▸ GIVEN RECORDS:
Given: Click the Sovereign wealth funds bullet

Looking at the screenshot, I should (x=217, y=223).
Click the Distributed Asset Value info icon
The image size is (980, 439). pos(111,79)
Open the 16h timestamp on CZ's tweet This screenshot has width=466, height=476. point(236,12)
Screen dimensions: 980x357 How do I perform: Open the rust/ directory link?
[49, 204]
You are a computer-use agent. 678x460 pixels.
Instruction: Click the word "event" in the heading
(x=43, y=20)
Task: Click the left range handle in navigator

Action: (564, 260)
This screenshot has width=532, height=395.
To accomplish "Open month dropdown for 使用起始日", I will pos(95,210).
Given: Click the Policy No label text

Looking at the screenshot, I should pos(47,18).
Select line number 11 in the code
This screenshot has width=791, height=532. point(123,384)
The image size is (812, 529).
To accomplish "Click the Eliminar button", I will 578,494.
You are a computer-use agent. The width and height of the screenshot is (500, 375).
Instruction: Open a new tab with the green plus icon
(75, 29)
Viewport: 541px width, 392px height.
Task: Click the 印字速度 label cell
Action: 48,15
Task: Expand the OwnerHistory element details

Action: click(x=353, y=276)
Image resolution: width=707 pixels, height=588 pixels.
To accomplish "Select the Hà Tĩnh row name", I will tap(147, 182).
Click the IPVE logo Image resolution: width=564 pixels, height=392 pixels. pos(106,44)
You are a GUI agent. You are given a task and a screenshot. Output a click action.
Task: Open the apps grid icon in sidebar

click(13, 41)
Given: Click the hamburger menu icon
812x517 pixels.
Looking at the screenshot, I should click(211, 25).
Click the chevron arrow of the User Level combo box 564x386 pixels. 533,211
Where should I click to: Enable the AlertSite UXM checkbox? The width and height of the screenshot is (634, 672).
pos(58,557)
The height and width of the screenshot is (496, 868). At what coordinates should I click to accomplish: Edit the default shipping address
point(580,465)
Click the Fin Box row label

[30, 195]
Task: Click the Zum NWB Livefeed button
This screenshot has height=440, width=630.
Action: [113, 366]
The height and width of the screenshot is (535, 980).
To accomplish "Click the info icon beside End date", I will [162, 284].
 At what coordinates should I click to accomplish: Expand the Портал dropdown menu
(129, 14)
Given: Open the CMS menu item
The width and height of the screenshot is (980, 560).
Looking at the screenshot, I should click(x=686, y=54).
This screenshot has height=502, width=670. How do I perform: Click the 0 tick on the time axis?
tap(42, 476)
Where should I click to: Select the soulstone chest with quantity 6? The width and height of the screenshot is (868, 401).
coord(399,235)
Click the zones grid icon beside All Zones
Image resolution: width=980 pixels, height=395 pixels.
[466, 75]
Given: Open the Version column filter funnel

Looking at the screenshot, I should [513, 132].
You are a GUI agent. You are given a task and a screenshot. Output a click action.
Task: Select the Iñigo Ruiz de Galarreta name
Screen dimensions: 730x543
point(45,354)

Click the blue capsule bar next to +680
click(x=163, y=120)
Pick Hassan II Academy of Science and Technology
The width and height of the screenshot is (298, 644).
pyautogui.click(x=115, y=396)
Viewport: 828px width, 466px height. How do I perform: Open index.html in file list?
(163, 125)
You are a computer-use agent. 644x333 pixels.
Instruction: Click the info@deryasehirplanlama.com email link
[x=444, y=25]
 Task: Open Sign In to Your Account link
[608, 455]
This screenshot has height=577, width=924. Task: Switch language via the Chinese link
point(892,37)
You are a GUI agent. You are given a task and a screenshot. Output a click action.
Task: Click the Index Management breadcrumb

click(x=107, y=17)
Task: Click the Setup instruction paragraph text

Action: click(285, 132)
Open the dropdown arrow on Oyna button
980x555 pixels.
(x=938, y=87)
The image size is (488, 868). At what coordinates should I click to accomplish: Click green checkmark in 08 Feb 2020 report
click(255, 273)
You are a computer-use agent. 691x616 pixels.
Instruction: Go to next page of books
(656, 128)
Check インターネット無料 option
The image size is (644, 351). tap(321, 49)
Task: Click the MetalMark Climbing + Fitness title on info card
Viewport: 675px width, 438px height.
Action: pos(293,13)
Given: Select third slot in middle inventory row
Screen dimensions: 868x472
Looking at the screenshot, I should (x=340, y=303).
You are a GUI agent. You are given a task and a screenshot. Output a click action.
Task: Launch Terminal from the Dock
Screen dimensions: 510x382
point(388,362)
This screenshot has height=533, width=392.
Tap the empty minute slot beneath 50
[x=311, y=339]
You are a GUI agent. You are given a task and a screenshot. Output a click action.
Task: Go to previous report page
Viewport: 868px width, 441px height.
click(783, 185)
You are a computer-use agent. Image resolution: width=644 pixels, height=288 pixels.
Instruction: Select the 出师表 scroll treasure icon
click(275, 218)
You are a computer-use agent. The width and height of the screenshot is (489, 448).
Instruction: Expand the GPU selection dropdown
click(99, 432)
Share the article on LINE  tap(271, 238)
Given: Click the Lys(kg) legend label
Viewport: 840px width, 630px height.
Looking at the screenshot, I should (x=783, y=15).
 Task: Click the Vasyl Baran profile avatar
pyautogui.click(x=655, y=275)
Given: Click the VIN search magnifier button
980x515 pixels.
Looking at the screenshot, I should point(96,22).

▸ HOW TO COMPLETE THIS TASK:
Restate word for word the lines in the material above from the one with "Task: Expand the OwnerHistory element details" to the one with "Click the chevron"; both of those lines count, and nothing else does.

▸ RESULT FOR THIS EXERCISE:
Task: Expand the OwnerHistory element details

Action: click(x=353, y=276)
Image resolution: width=707 pixels, height=588 pixels.
To accomplish "Select the Hà Tĩnh row name", I will tap(147, 182).
Click the IPVE logo Image resolution: width=564 pixels, height=392 pixels. pos(106,44)
You are a GUI agent. You are given a task and a screenshot. Output a click action.
Task: Open the apps grid icon in sidebar

click(13, 41)
Given: Click the hamburger menu icon
812x517 pixels.
Looking at the screenshot, I should click(211, 25).
Click the chevron arrow of the User Level combo box 564x386 pixels. 533,211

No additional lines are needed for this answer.